(Screen grounding listing)
━━━

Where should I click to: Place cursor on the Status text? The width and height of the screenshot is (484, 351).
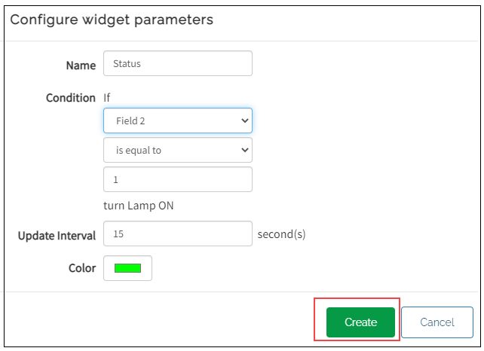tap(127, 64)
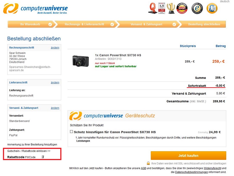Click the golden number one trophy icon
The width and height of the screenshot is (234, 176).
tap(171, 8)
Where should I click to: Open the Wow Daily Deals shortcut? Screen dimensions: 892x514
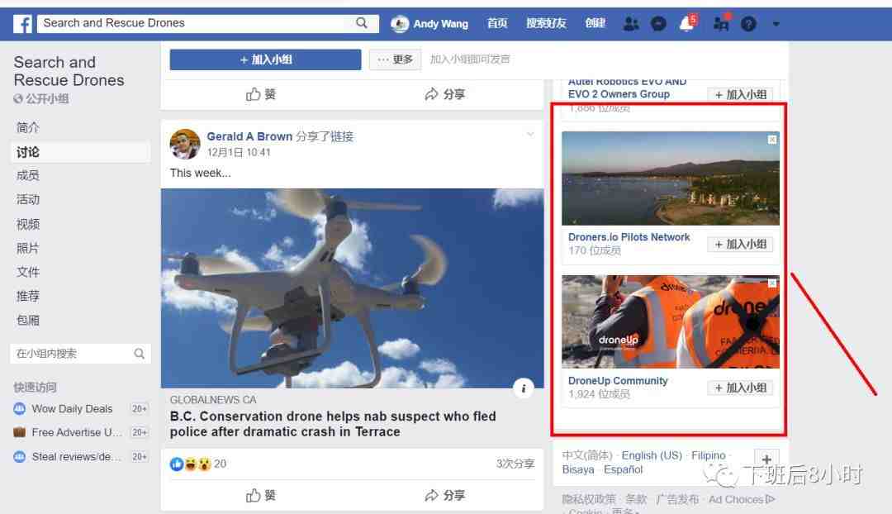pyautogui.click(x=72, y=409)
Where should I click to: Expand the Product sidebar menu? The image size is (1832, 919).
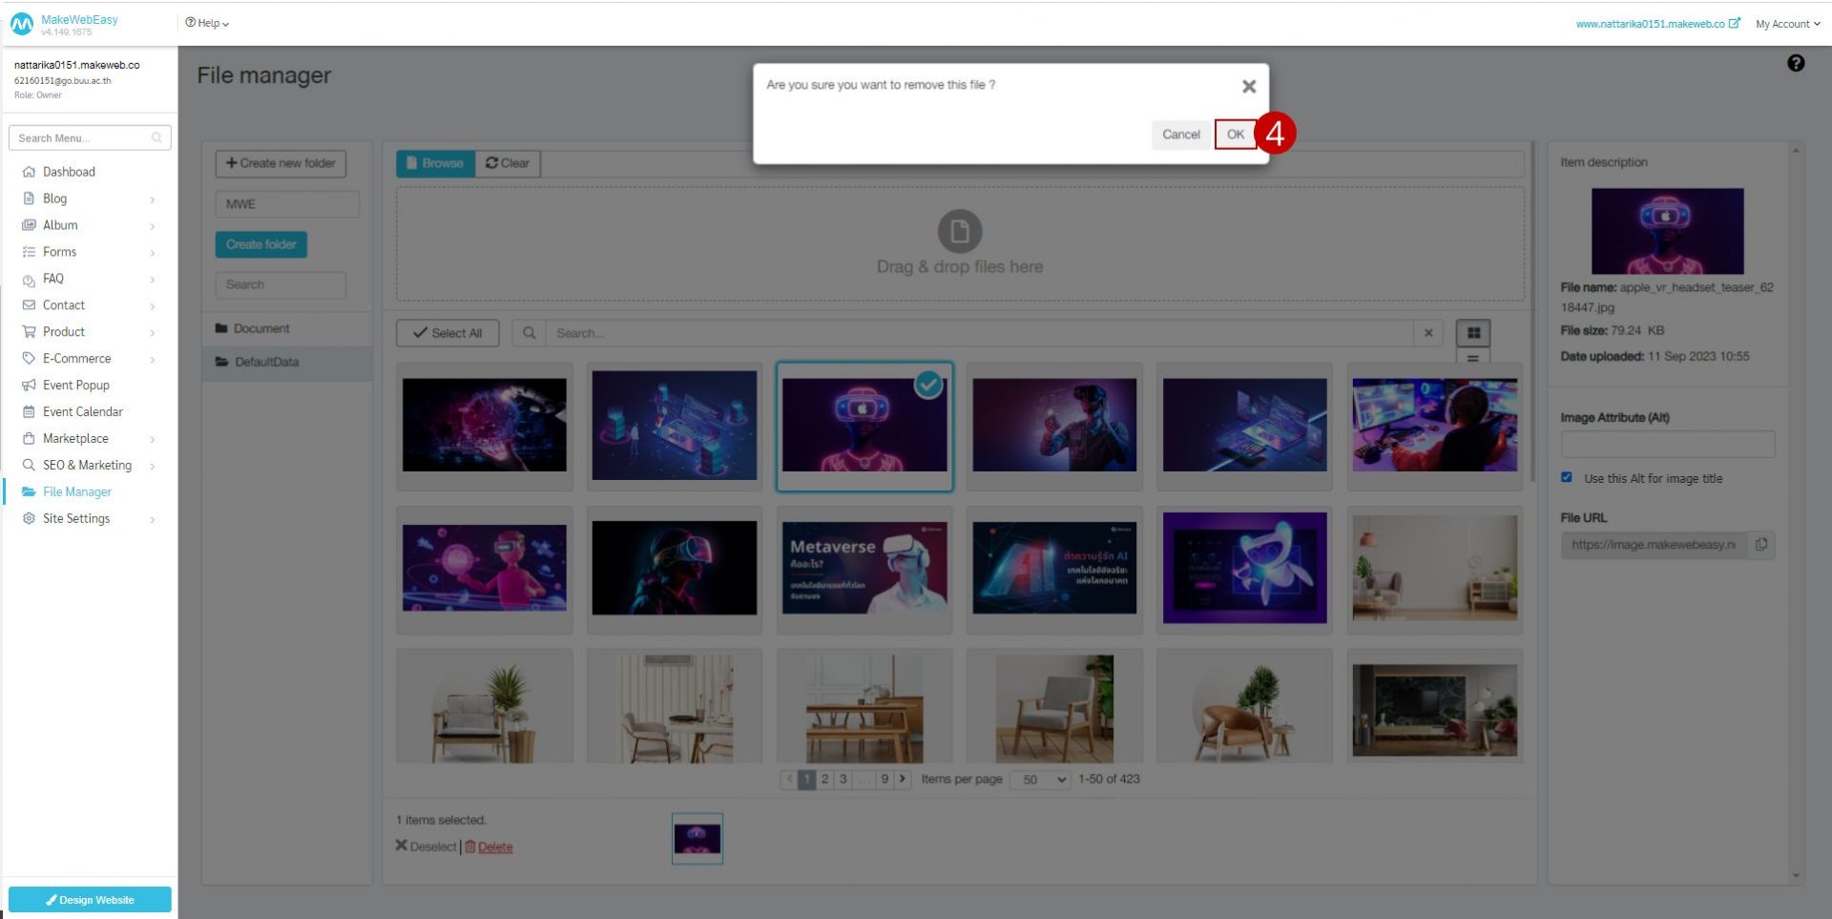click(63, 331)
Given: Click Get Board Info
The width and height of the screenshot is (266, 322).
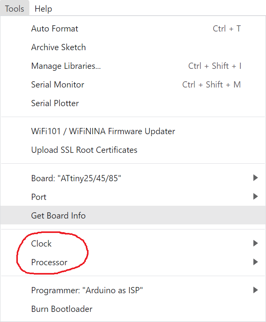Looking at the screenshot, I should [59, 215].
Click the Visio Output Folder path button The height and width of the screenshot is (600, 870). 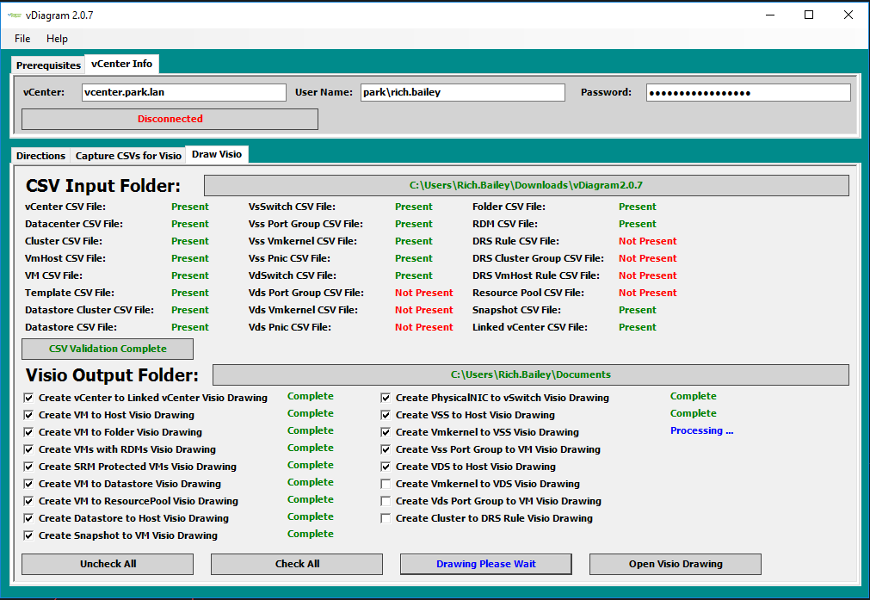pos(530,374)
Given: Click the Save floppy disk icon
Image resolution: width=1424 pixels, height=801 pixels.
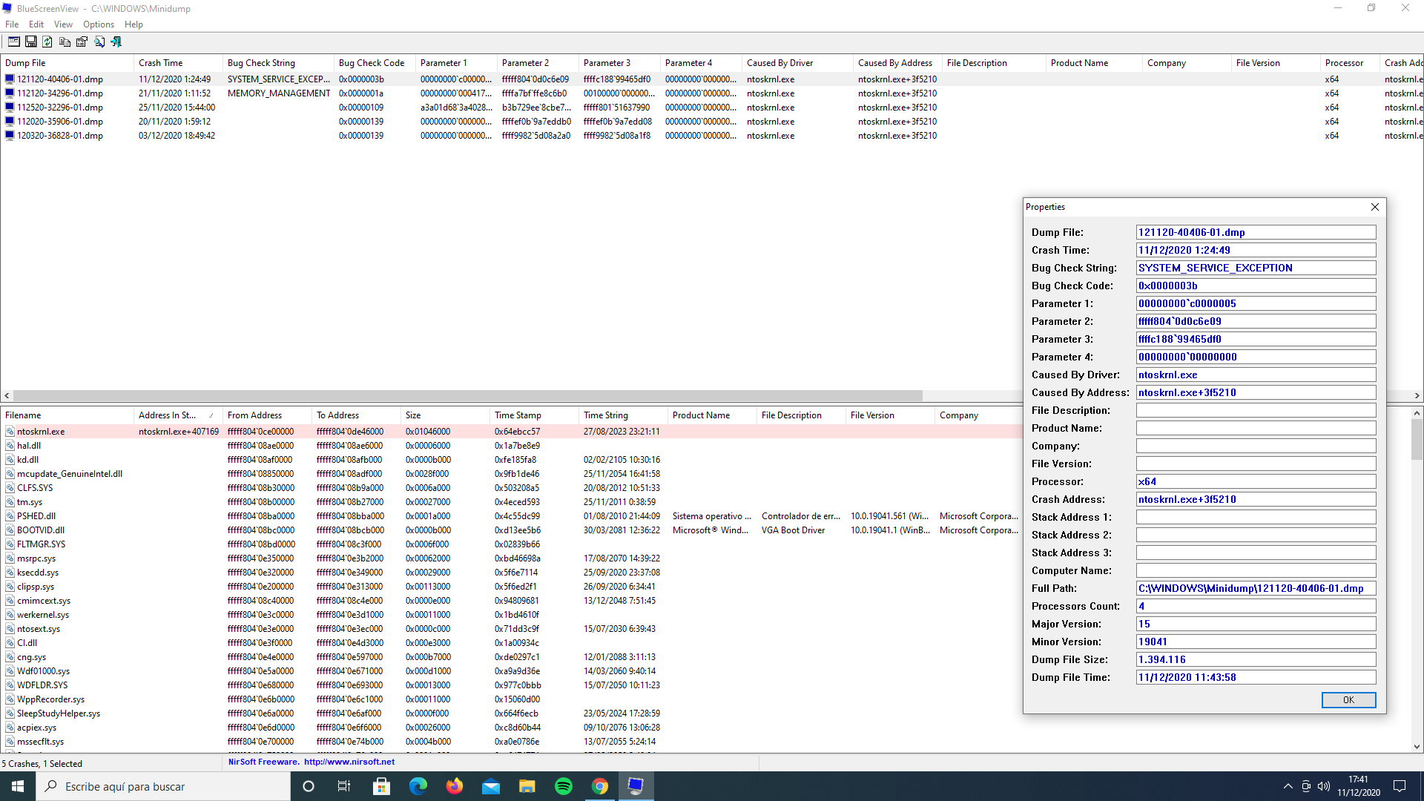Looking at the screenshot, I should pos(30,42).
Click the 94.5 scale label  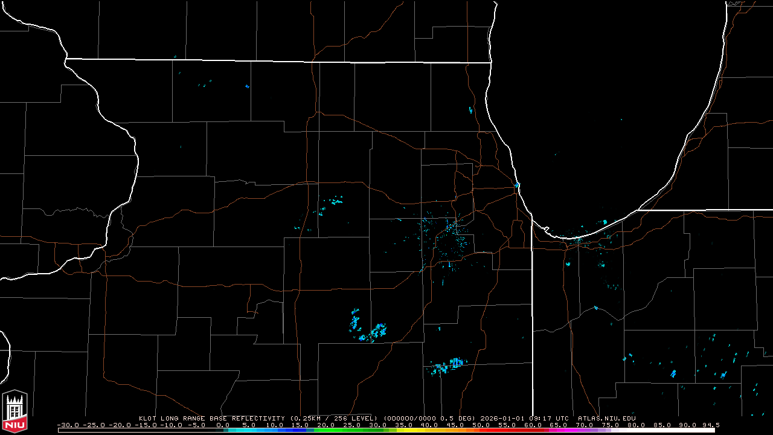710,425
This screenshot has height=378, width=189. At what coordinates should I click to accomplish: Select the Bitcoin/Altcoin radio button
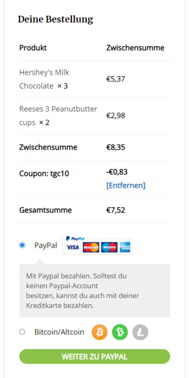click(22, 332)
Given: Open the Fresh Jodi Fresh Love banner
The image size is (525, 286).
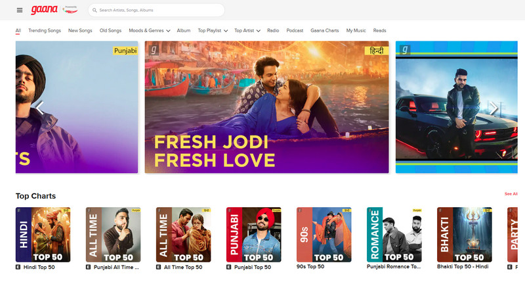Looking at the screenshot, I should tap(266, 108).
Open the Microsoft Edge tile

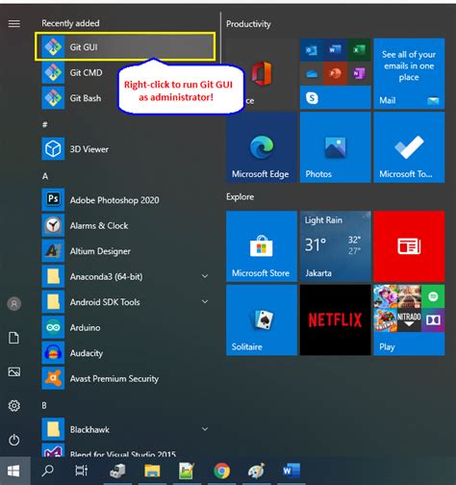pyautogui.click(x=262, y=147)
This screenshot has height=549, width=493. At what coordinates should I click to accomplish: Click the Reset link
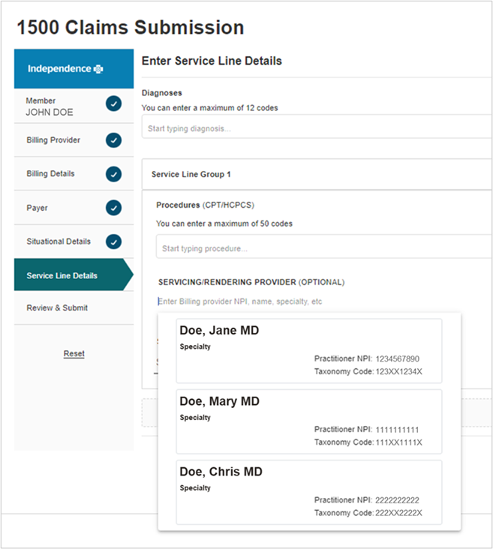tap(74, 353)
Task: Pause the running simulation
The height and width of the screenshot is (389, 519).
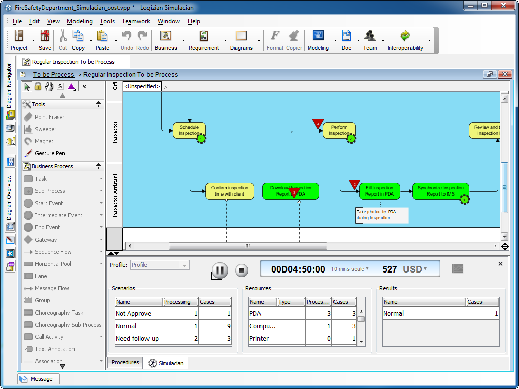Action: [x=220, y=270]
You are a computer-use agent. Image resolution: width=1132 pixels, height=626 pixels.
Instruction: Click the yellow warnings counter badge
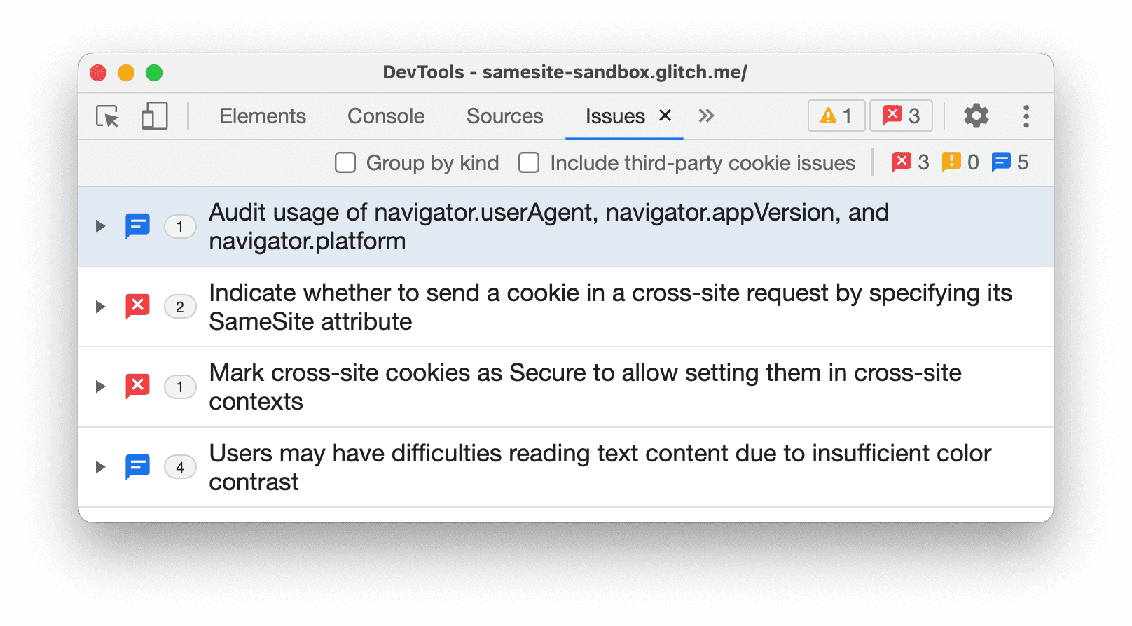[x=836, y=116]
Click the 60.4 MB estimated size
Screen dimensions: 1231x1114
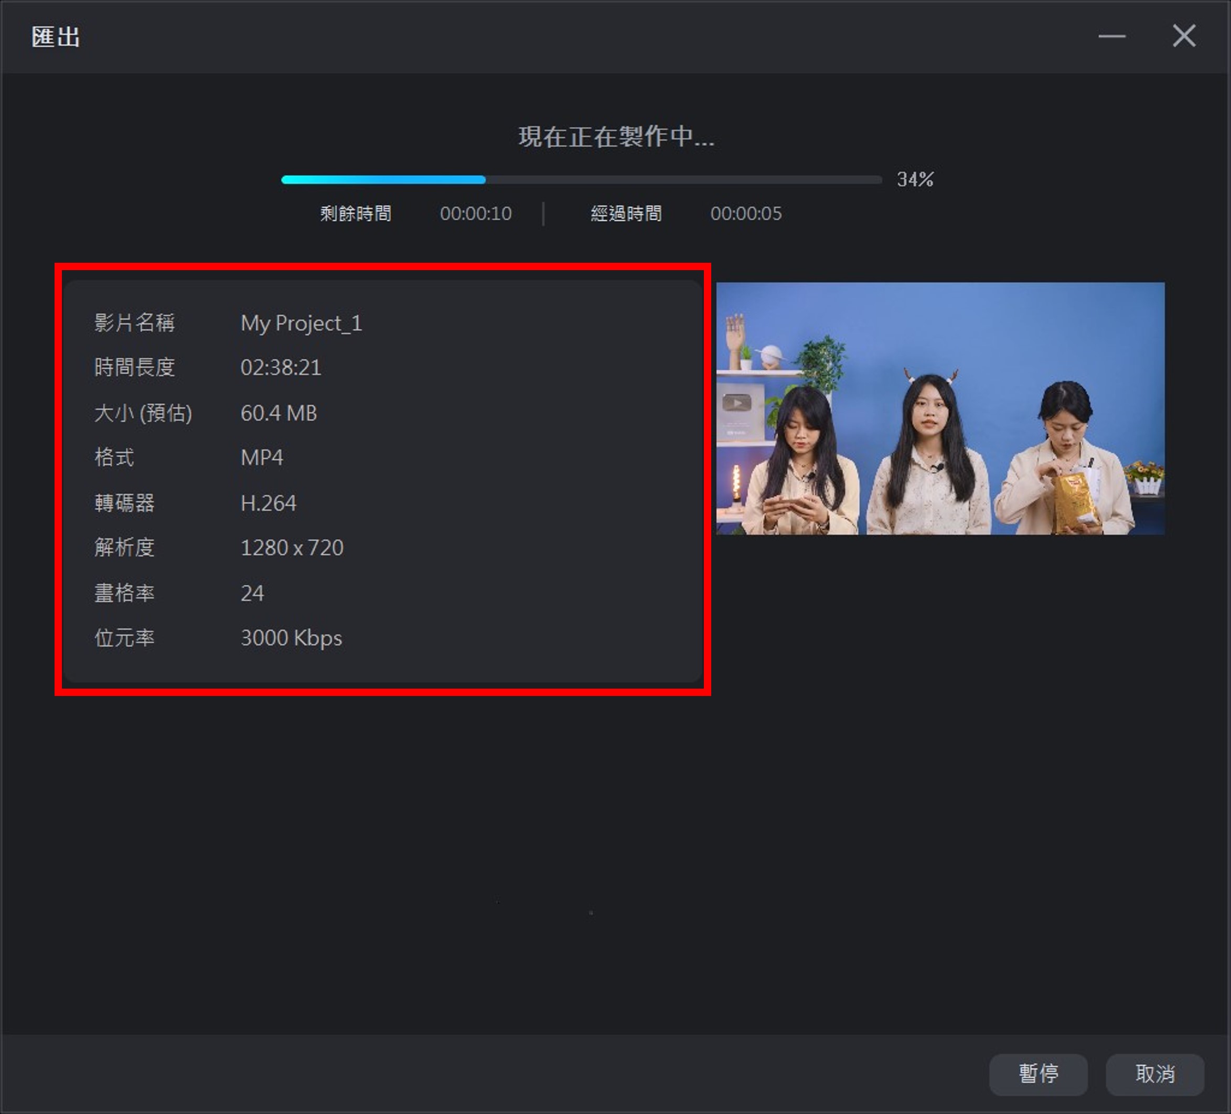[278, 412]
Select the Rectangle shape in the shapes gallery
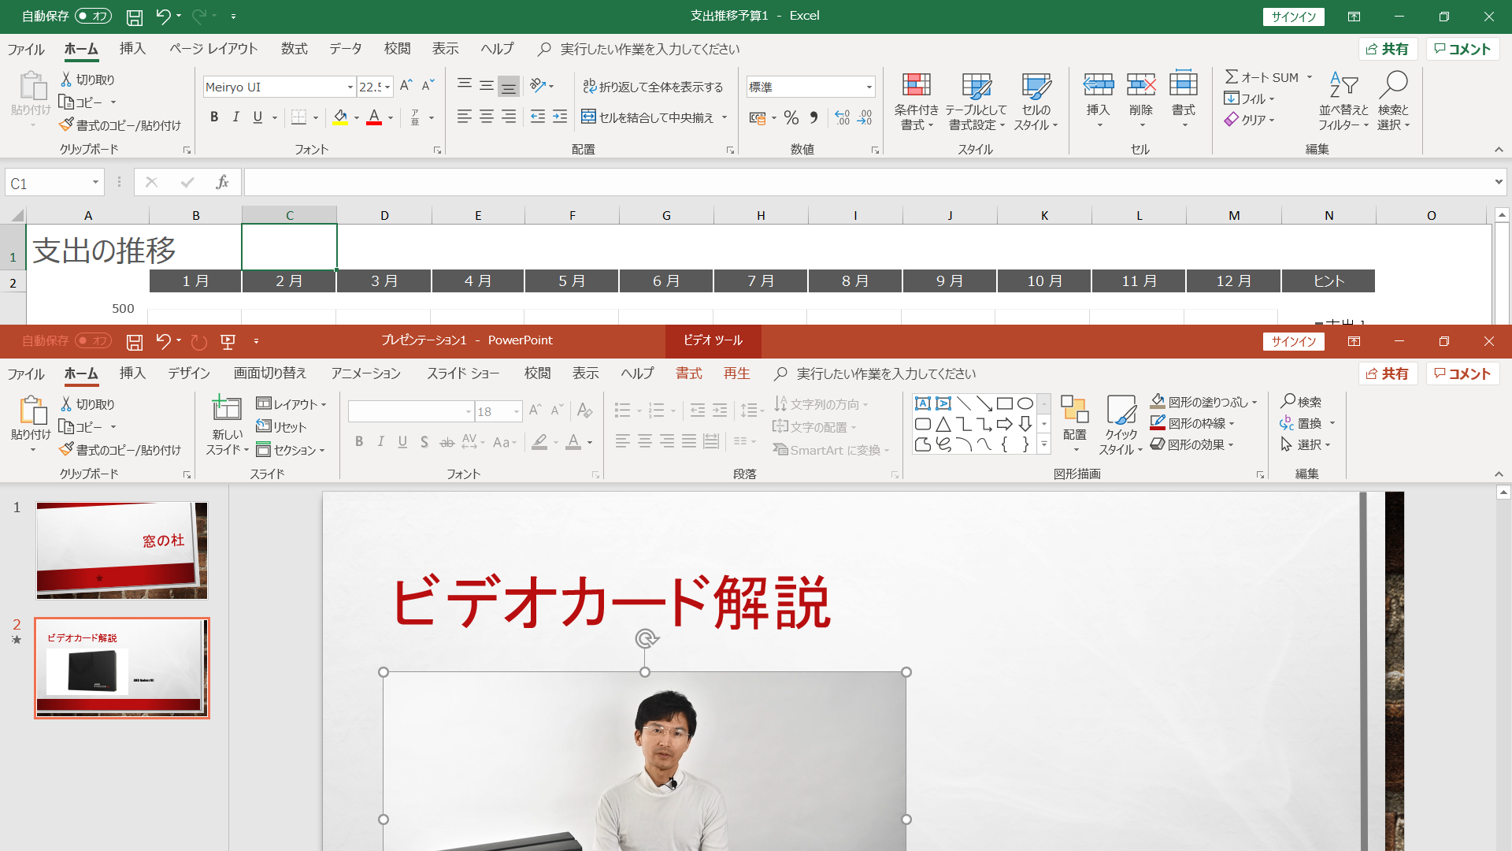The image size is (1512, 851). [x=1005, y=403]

━━━

Task objective — Please pick out each line of the listing above that contains the word "accomplish", and copy those lines.

Final answer —
This screenshot has height=378, width=189. At what coordinates should I click to accomplish: Select the Bitcoin/Altcoin radio button
This screenshot has height=549, width=493. At what coordinates should I click to accomplish: Click the Reset link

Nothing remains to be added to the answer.